Cos'è
La RM degli arti inferiori è un esame vascolare che consente di studiare arterie e vene delle gambe con immagini ad alta risoluzione, senza l'utilizzo di radiazioni ionizzanti e senza procedure invasive.
Grazie a sequenze dedicate, permette di valutare la morfologia e il funzionamento dei vasi sanguigni degli arti inferiori, identificando restringimenti, ostruzioni, dilatazioni anomale o malformazioni vascolari che possono compromettere la circolazione. Rispetto all'angiografia tradizionale, è un'alternativa sicura e non invasiva.
Quando viene prescritta
- Dolore alle gambe durante la camminata o a riposo, per sospetta insufficienza arteriosa periferica.
- Formicolii, senso di freddo o debolezza agli arti inferiori legati a problemi circolatori.
- Sospetta stenosi (restringimento) o occlusione delle arterie delle gambe.
- Aneurismi o dilatazioni vascolari a livello femorale, popliteo o tibiale.
- Varici complesse o malformazioni venose che richiedono una valutazione approfondita.
- Controllo dopo interventi chirurgici vascolari, stent o bypass agli arti inferiori.
- Valutazione pre-operatoria per pianificare procedure di rivascolarizzazione.
Come si svolge
Il paziente si sdraia sul lettino in posizione supina, con gli arti inferiori posizionati all'interno delle bobine dedicate. L'esame acquisisce immagini per segmenti successivi, coprendo i vasi dall'addome fino ai piedi.
In molti casi viene somministrato un mezzo di contrasto a base di gadolinio per via endovenosa, che rende i vasi più visibili e consente di valutare con precisione il flusso sanguigno. Il prodotto viene eliminato rapidamente dai reni. In alcuni casi è possibile eseguire l'esame anche senza contrasto, grazie a sequenze specifiche.
Durata: 20–35 minuti, a seconda del distretto esaminato e del protocollo utilizzato.
Cosa aspettarsi al termine
Non sono richiesti tempi di recupero: il paziente può riprendere immediatamente le normali attività. Se è stato utilizzato il mezzo di contrasto, si consiglia di bere acqua nelle ore successive per favorirne l'eliminazione. I risultati forniscono un quadro preciso dello stato dei vasi delle gambe, fondamentale per prevenire complicazioni come ulcere vascolari o ischemia, e per pianificare il trattamento più adeguato — medico, endovascolare o chirurgico.

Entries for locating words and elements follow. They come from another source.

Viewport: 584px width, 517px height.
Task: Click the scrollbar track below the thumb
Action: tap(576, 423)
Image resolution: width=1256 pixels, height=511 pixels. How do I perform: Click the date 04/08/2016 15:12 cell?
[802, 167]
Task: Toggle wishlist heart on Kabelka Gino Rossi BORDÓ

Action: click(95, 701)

Le sequenze utilizzate sulla RM Signa™ Voyager — per i più curiosi
La RM vascolare degli arti inferiori sulla Signa™ Voyager si esegue con tecnica multistazione, coprendo l'albero arterioso dall'aorta infrarenale fino alle arterie pedidie in un'unica sessione, con bobine AIR™ Technology dedicate.
- 3D CE-MRA multi-stazione (Contrast Enhanced MRA): acquisizione dinamica multifasica post-Gd sincronizzata con il bolo di contrasto; permette la visualizzazione tridimensionale dell'intero albero arterioso degli arti inferiori con ricostruzioni MIP.

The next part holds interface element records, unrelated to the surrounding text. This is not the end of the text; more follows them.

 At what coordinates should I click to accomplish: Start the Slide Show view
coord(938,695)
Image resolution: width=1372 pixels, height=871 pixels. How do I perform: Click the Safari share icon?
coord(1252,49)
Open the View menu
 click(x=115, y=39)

- Time-Resolved MRA (TWIST/TRICKS): acquisizione ad alta risoluzione temporale per la distinzione delle fasi arteriosa e venosa; utile per le malformazioni artero-venose e la valutazione del runoff distale.

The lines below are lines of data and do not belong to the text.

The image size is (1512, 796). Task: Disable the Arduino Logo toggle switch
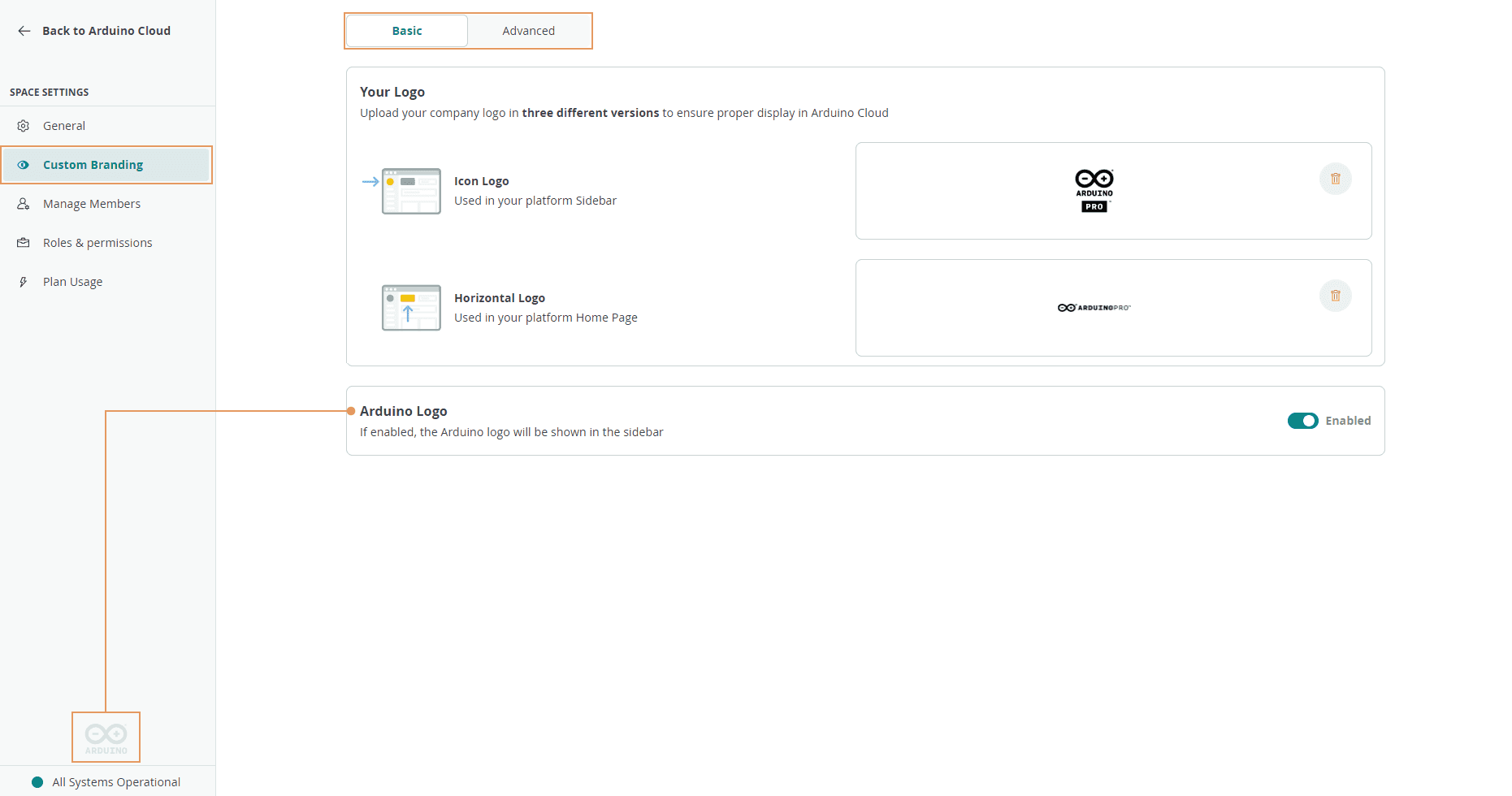tap(1302, 421)
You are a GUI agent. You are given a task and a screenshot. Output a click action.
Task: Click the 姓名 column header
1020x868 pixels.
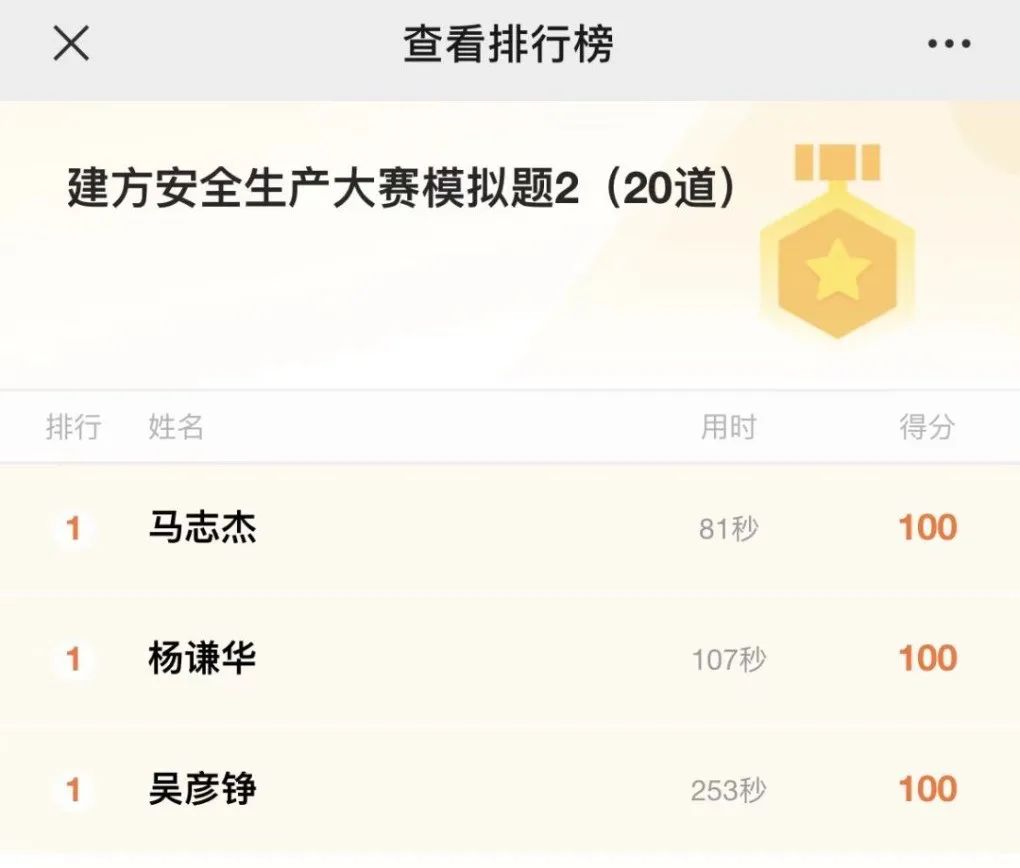tap(176, 428)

- 3D TOF non contrastografica: in pazienti con insufficienza renale o allergia al gadolinio; visualizzazione del flusso arterioso senza mezzo di contrasto.
- T1 Dixon + T2 STIR (studio morfologico): valutazione dei tessuti molli, dei muscoli e delle strutture ossee circostanti; utile per la diagnosi di ulcere vascolari, alterazioni muscolari da ischemia cronica o lesioni associate.
⚙ Le sequenze effettivamente utilizzate vengono selezionate dal tecnico di radiologia in base al quesito clinico specifico e alle caratteristiche del paziente.